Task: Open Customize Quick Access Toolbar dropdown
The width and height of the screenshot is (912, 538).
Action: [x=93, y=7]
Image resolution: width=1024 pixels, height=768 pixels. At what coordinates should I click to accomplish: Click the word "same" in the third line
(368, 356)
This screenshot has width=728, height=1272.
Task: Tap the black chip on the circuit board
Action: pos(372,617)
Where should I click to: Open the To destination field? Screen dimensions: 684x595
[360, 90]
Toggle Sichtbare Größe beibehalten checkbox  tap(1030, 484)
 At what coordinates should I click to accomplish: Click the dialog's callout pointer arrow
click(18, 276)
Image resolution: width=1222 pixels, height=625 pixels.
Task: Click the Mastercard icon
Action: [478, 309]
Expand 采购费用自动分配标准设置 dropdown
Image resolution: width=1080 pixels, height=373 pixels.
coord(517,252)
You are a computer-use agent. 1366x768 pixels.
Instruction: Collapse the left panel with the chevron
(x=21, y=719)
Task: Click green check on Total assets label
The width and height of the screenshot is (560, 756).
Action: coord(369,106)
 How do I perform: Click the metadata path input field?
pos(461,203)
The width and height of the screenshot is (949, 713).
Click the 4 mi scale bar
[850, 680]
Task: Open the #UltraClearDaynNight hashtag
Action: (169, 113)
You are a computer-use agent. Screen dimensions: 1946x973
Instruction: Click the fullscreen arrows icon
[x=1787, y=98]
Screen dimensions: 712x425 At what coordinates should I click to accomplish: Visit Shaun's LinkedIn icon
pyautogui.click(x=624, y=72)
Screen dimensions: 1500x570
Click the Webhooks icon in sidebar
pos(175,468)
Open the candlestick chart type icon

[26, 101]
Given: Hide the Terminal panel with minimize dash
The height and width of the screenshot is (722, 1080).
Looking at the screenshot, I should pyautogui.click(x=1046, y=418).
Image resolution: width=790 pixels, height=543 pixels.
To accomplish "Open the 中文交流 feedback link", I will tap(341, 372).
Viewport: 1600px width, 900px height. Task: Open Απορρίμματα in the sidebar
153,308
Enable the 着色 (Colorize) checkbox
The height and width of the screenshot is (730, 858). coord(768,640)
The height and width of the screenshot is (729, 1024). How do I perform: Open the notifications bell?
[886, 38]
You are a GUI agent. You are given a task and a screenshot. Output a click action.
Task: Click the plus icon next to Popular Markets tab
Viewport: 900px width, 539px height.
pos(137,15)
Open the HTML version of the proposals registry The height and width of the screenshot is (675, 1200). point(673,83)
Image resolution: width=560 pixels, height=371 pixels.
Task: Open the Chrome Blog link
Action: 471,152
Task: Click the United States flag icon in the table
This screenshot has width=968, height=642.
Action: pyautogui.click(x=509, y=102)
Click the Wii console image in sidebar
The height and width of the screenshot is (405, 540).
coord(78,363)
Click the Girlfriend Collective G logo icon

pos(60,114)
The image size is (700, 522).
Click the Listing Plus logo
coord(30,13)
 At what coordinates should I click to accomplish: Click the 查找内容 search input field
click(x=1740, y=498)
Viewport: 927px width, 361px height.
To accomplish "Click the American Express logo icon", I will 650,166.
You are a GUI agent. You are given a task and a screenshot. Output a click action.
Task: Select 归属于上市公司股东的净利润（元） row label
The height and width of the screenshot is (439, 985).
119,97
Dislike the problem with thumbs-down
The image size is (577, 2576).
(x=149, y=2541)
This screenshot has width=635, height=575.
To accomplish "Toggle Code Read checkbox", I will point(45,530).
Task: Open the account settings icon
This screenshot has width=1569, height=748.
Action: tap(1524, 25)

☆ ☆ ☆

* _WHAT IS EXPECTED_:
Word for word, reproduce the lines of the listing from the first one through the line containing "Given: Hide the", and no more.

* _WRITTEN REPLY_:
Task: Open Customize Quick Access Toolbar dropdown
The width and height of the screenshot is (912, 538).
Action: [x=93, y=7]
Image resolution: width=1024 pixels, height=768 pixels. At what coordinates should I click to accomplish: Click the word "same" in the third line
(368, 356)
This screenshot has width=728, height=1272.
Task: Tap the black chip on the circuit board
Action: pos(372,617)
Where should I click to: Open the To destination field? Screen dimensions: 684x595
[360, 90]
Toggle Sichtbare Größe beibehalten checkbox  tap(1030, 484)
 At what coordinates should I click to accomplish: Click the dialog's callout pointer arrow
click(18, 276)
Image resolution: width=1222 pixels, height=625 pixels.
Task: Click the Mastercard icon
Action: [478, 309]
Expand 采购费用自动分配标准设置 dropdown
Image resolution: width=1080 pixels, height=373 pixels.
coord(517,252)
You are a computer-use agent. 1366x768 pixels.
Instruction: Collapse the left panel with the chevron
(x=21, y=719)
Task: Click green check on Total assets label
The width and height of the screenshot is (560, 756).
Action: coord(369,106)
 How do I perform: Click the metadata path input field?
pos(461,203)
The width and height of the screenshot is (949, 713).
Click the 4 mi scale bar
[850, 680]
Task: Open the #UltraClearDaynNight hashtag
Action: (169, 113)
You are a computer-use agent. Screen dimensions: 1946x973
Instruction: Click the fullscreen arrows icon
[x=1787, y=98]
Screen dimensions: 712x425 At what coordinates should I click to accomplish: Visit Shaun's LinkedIn icon
pyautogui.click(x=624, y=72)
Screen dimensions: 1500x570
Click the Webhooks icon in sidebar
pos(175,468)
Open the candlestick chart type icon

[26, 101]
Given: Hide the Terminal panel with minimize dash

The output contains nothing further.